Ciò, secondo il quotidiano finanziario, “rende difficile se non impossible per i Repubblicani il passaggio di un taglio fiscale finanziato con il deficit” anche perché ci sarebbe bisogno dell’appoggio dei Democratici nel Senato. Il partito è tuttavia contrario a una riduzione maggiore delle tasse per le aziende, come ricorda il Wall Street Journal, “in particolare in un momento in cui Trump propone tagli ai programmi del governo a cui i Democratici tengono come immobiliare, arte e ambiente”.
JP Morgan: passaggio al Congresso “virtualmente impossibile”
Il rischio che corre Trump è grosso se si tiene conto del fatto che l’estensione del piano di bilancio non è ancora stata approvata e che la prossima settimana si rischia l’interruzione delle attività federali meno importanti (shutdown). Trump vorrebbe investire milioni di dollari nella costruzione di una barriera al confine messicano (che il suo staff chiama ‘muro’) e idealmente vorrebbe che la misura venga inclusa nell’estensione del budget. Ma su questo punto i Democratici non faranno concessioni. Sembra dunque che il presidente si sia convinto a fare marcia indietro e non chiedere un tale esborso economico.
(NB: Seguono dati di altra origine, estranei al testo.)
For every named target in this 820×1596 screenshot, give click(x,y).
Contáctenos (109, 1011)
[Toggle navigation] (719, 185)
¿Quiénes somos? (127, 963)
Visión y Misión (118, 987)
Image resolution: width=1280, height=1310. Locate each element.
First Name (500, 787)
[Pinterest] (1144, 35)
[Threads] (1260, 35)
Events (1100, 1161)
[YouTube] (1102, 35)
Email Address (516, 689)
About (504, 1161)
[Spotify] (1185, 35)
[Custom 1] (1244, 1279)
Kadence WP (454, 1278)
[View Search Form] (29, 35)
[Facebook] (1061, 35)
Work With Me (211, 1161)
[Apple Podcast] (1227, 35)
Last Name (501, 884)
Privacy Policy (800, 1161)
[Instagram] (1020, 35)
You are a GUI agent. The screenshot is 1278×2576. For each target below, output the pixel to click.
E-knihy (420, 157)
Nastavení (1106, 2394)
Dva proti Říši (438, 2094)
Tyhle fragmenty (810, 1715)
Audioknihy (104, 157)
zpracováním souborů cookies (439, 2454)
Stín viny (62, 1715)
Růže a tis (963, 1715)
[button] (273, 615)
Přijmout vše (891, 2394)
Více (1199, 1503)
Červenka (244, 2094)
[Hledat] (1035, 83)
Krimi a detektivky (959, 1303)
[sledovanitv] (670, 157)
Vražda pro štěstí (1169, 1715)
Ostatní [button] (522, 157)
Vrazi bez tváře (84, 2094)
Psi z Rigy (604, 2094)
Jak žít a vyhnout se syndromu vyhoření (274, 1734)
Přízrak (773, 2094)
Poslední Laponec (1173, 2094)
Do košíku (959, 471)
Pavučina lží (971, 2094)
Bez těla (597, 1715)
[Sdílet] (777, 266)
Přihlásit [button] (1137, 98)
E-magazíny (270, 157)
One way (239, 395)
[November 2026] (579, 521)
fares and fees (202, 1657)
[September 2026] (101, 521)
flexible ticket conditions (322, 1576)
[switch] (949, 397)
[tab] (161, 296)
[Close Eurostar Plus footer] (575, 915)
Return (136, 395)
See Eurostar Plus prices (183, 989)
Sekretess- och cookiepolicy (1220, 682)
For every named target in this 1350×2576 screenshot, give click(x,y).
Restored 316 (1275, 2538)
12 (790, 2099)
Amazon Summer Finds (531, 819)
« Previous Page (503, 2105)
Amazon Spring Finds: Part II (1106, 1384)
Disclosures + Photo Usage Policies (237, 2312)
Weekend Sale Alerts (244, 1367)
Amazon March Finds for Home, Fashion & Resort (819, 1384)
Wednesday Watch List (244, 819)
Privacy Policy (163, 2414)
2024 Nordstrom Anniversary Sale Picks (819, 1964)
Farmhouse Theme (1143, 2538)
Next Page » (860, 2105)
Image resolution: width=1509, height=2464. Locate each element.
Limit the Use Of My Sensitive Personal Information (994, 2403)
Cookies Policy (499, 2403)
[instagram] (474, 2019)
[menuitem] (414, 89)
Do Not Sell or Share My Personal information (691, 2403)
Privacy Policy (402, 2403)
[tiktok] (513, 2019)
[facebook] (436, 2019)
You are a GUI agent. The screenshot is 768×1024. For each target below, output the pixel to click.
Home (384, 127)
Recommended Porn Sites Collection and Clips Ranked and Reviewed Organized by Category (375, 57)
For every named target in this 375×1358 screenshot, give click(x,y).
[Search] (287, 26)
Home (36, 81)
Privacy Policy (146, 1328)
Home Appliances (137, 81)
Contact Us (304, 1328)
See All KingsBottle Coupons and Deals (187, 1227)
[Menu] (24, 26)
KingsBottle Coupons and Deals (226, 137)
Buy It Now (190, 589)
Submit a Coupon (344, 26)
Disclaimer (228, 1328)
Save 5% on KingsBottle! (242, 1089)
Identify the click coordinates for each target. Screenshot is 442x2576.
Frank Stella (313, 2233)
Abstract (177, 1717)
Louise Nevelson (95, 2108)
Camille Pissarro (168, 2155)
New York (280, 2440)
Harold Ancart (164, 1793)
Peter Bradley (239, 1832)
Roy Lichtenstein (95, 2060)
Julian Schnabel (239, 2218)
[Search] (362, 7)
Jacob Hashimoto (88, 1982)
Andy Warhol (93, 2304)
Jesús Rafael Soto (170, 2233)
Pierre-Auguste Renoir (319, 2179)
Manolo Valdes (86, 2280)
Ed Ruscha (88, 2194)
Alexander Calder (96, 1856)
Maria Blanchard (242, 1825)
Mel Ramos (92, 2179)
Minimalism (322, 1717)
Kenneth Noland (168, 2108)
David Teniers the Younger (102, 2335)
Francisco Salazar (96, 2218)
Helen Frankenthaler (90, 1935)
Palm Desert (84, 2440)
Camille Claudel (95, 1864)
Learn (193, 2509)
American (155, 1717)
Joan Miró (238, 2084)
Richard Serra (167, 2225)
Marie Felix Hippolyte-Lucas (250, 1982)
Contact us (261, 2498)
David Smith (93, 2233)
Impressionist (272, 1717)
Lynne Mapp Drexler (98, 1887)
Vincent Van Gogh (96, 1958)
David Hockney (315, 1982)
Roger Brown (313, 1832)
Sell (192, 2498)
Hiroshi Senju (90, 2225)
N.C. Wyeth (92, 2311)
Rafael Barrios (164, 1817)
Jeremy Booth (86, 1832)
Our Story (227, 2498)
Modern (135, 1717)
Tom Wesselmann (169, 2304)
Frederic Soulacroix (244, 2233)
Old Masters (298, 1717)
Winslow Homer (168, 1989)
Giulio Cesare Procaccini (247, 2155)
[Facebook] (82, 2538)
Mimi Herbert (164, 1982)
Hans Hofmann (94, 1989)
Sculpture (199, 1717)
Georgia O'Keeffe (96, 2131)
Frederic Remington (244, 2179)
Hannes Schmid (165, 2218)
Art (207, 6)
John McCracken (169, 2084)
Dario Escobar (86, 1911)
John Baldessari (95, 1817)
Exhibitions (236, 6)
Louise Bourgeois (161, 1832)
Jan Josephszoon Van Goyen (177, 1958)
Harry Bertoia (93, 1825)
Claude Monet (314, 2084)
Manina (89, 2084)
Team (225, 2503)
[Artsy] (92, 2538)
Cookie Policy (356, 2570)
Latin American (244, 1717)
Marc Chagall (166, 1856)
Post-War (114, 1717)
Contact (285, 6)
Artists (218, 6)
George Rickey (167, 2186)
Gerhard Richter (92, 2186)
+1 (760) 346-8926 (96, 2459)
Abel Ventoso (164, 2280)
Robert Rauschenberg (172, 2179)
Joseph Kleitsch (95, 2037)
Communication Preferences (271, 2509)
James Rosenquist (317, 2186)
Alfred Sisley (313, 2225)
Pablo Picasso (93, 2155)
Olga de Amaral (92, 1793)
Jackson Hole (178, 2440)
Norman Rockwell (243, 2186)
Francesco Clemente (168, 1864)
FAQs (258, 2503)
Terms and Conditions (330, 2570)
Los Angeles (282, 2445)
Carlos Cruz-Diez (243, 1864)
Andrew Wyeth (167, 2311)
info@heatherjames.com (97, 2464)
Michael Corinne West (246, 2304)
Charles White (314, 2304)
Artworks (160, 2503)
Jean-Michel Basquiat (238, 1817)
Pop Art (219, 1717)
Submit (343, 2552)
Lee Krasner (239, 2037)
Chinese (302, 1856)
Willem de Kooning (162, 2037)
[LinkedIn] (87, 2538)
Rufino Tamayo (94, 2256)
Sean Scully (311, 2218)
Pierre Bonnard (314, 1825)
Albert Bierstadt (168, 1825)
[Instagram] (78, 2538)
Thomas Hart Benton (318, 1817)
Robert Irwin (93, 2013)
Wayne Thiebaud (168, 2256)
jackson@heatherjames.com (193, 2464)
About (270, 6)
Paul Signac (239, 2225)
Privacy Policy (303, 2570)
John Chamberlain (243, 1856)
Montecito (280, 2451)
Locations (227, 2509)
Come nel caso della proposta di legge per riscrivere il controverso programma di assistenza medica ancora vigente, Trump rischia di fare i conti anche stavolta con le difficoltà che impone la vita politica, caratterizzata da estenuanti trattative e scambi di favori, e non da ordini a senso unico. Trump dovrà scendere a patti e fare anche lui concessioni se non vorrà subire un altro flop dopo l’Obamacare e vedersi costretto a rinunciare ai suoi ambiziosi piani pro azienda e pro crescita.
Lo speaker della Camera Paul Ryan ha fatto sapere che le discussioni avute finora sulla riforma fiscale “sono andate bene”, ma gli analisti non sembrano credere nelle possibilità che la riforma venga approvata, per lo meno non nella forma con la quale è stata annunciata sin qui.
Robin Bew, CEO dell’Economist Intelligence Unit, dubita che Trump sarà in grado di ottenere l’approvazione da parte del Congresso Usa del suo ambizioso piano di taglio della corporate tax. Alcuni Repubblicani sono contrari ad aumentare il deficit di bilancio, in particolare con lo spauracchio di uno shutdown delle attività federali secondarie che si aggira a Washington. I Democratici invece, in particolare gli esponenti dell’ala più a sinistra, difficilmente accetteranno che si faccia un tale favore alle imprese Usa quando il governo Trump ha appena annunciato tagli a tutta una serie di agenzie governative.
Sono concordi gli analisti di JP Morgan, secondo i quali è “virtualmente impossibile” che il piano di riduzione del 20% della corporate tax ottenga l’approvazione del Congresso.